Pakistan cricket captain Babar Azam has made the country proud once again by setting yet another record.
According to ESPN Cricinfo, since the start of 2019, Azam has scored the highest number of runs in men’s T20Is as well as in T20s.
The batsman has scored 1,004 runs in T20Is since 2019 in 26 innings. His highest score was 122 runs, while he scored 10 half-centuries during this time, followed by India’s Virat Kohli who scored 992 runs in 24 innings with the highest score of 94 runs.
Ireland’s Paul Stirling is in third place with 943 runs, which he scored in 26 innings. His highest score was 95, while he also scored 10 half-centuries like Azam and Kohli.
Azam also holds the credit of scoring a whopping 3,461 runs in T20s.
Per the report, the 26-year-old batsman has an average of 41.33 and 49.44 in the two formats, respectively. In comparison to Azam, only India’s Virat Kohli and England’s Dawid Malan have greater averages in T20Is. Meanwhile, only Aussie batsman David Warner is ahead of the Pakistani skipper in terms of averages in T20s.
Babar Azam the T20 batter often faces criticism for the role he plays and his strike rate, but let’s lay down some basic facts: Since the start of 2019, he has scored the most runs in T20Is (1004) as well as in T20s (3461) in the world. He averages 41.33 and 49.44 in the two formats respectively. With a minimum cut-off of 2000 runs, only Virat Kohli and Dawid Malan average more than Azam in T20Is and only David Warner is ahead in T20s.
Averages and runs scored are perhaps not the best metrics to measure a player’s worth in this format. Is strike rate better? Out of the 18 players who have scored 2000 runs, Azam has scored slower than just seven. Three of those – Glenn Maxwell, Kieron Pollard and AB de Villiers – are finishers and T20 greats.
The two openers with better strike rates than Azam’s 137.23 are Alex Hales and Chris Lynn, but both average slightly above 30. Azam has scored faster than the likes of Kohli, KL Rahul, Warner, Aaron Finch, Malan and Shikhar Dhawan. Azam also tops the charts in 50-plus scores, with 34 such scores in just 83 innings. This means that if you have Azam in your team, he will most likely score 50 runs off around 37 balls every second match he bats.

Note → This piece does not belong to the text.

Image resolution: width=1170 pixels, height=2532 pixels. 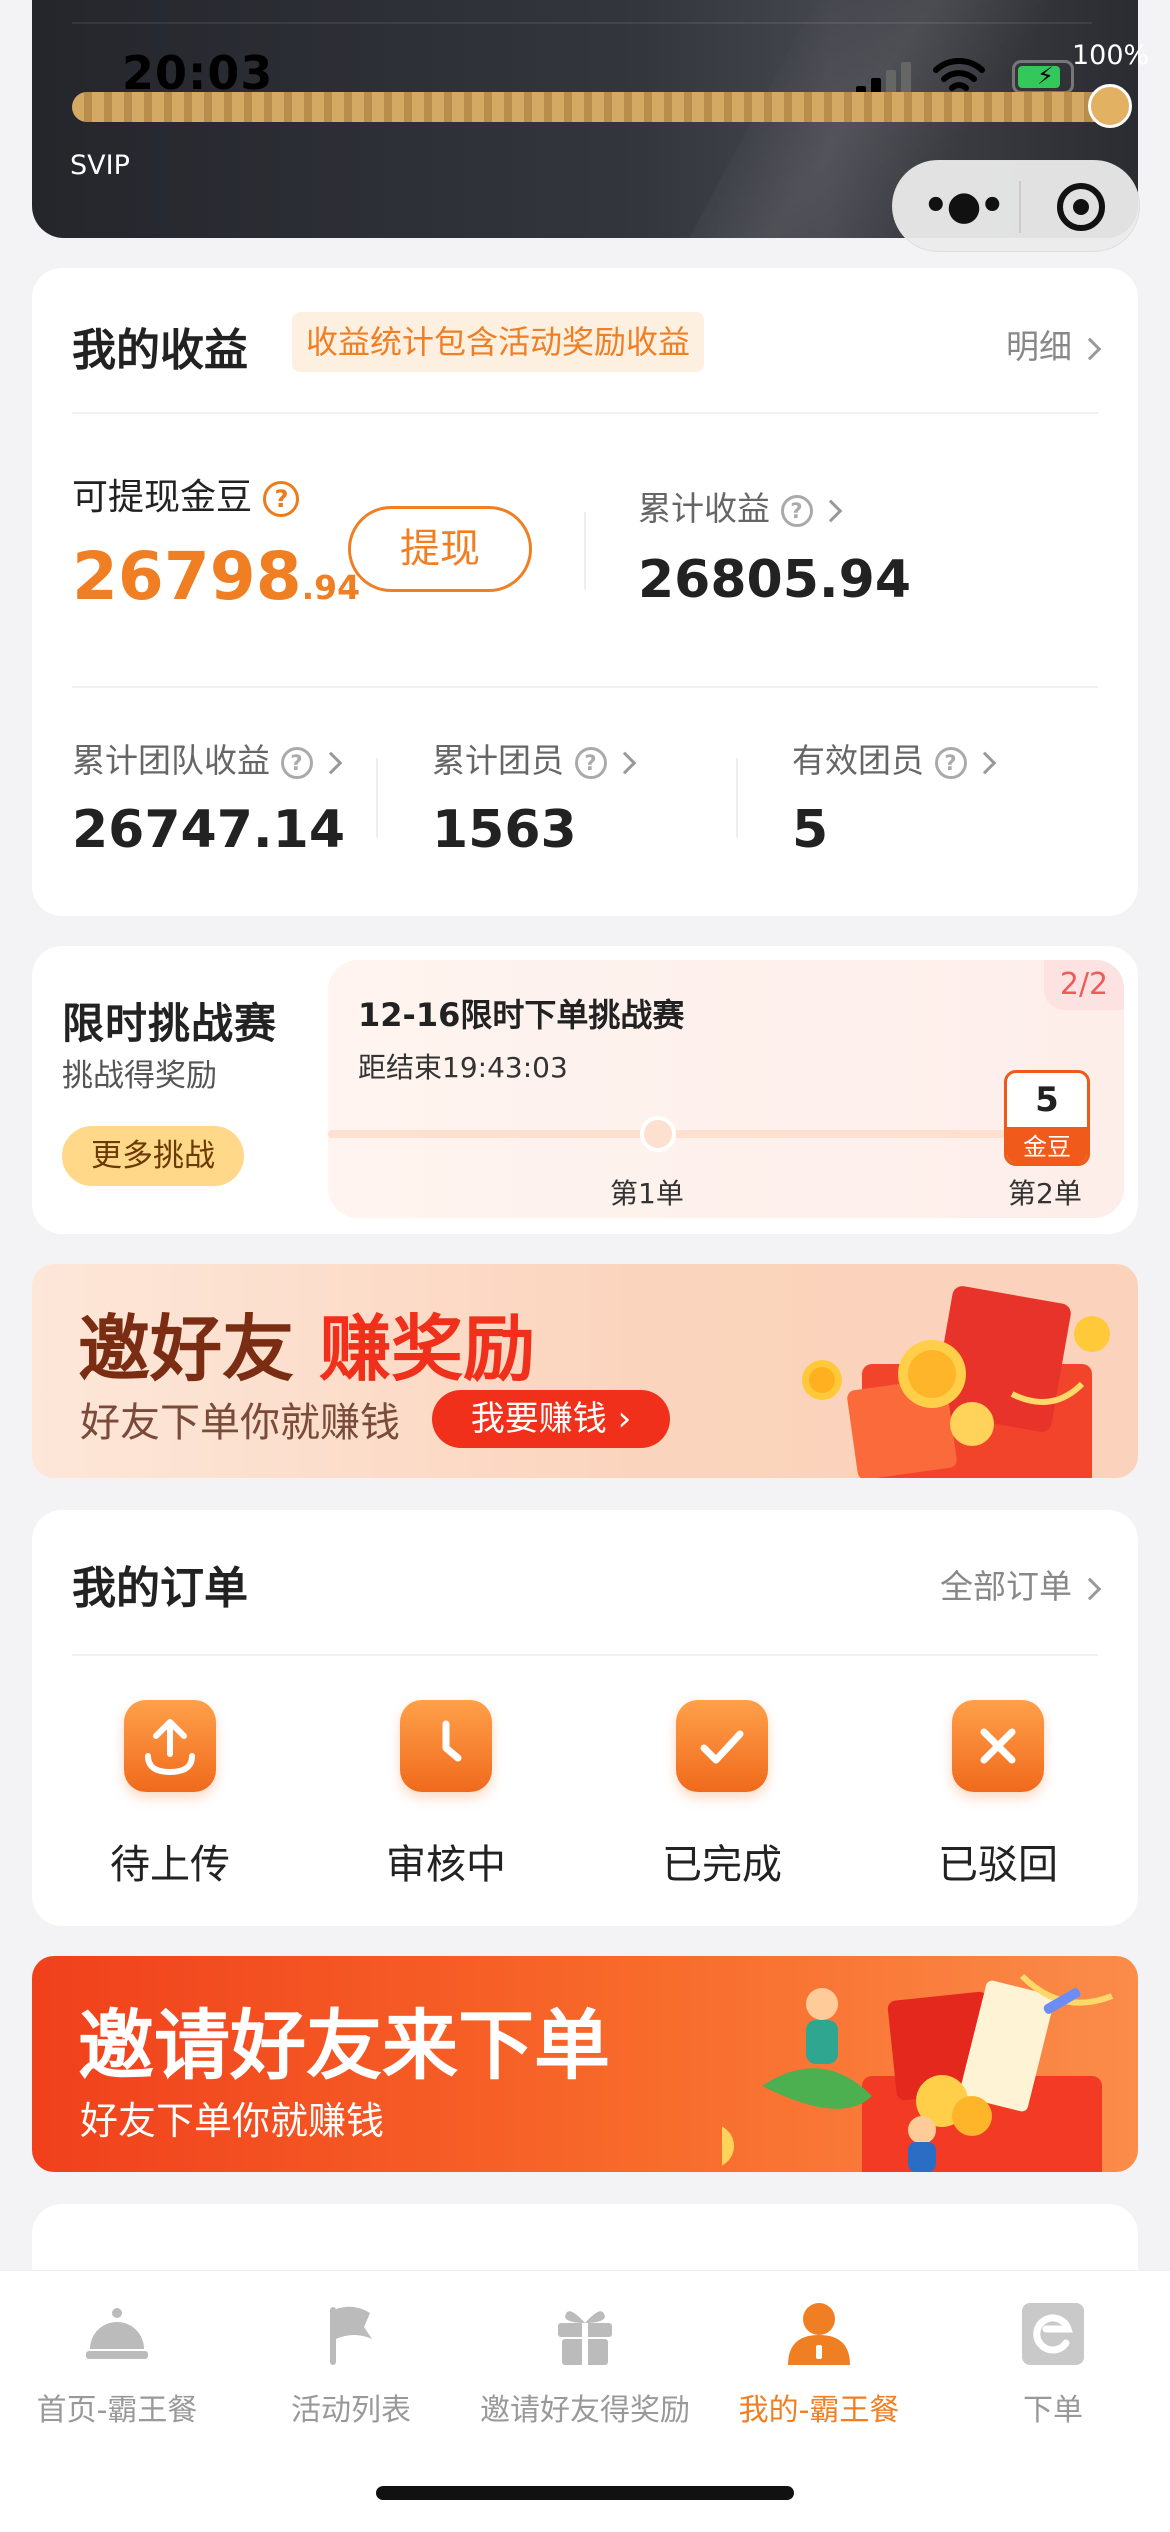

The role of top-three batters in a T20 side like Pakistan is often questioned without acknowledging how much it is a function of the team’s power-hitting capabilities in the middle and lower-middle order. Malan – the top ranked T20I batter – does not find himself in the crosshairs of critics as often as Azam because England can afford his scoring rate. At the Royal Challengers Bangalore, Kohli’s scoring rate in the first leg of IPL 2021 didn’t attract much attention because he had de Villiers and Maxwell to follow. Azam, unfortunately, doesn’t always enjoy that luxury.
But three games in the first half of this year’s disrupted PSL illustrated the impact he can have, depending on the batting quality around him. Against the Islamabad United, Azam made 62 off 54 balls in a team score of
196. The match run rate was close to 9.8 runs per over, Azam scored at just over 6.5 and his side lost.
In the very next game, the Multan Sultans set the Karachi Kings a target of 196 and Azam scored an unbeaten
60-ball 90 to take his team through with seven balls to spare. The last game was another high-scoring chase
against the Peshawar Zalmi, in which Azam scored an unbeaten 77 runs from 47 deliveries and helped chase down 188.
Each time, while Azam was protecting his wicket and batting through, batters around him, such as Mohammad Nabi, Joe Clarke and Sharjeel Khan, were outscoring him and making up for his lack of power-hitting. Even though he lost the first of those games, Azam seldom enjoys the luxury of that kind of batting around him when playing for Pakistan. Since January 2019, from positions four onwards, Pakistan average 18.27 runs per dismissal at a strike rate of 122.8. This is the worst among the top-ten T20I teams. Increasingly, however, there is a realisation that the role of anchors like Azam, Rahul and Kohli – who look to bat through their team’s innings – should be fluid.
Anchors are currently seen as the “hedges” in line-ups. If they bat through, the team is likely to post a par total. If they are dismissed early, teams have been known to fold quickly, so the anchors are a hedge against those collapses. In that perspective, as power-hitting scales new heights every year, anchors are even seen as deadweights. But not only does this overlook the difference in pitches around the world, it also overlooks the different nuances of an anchor in setting up totals or chasing them down.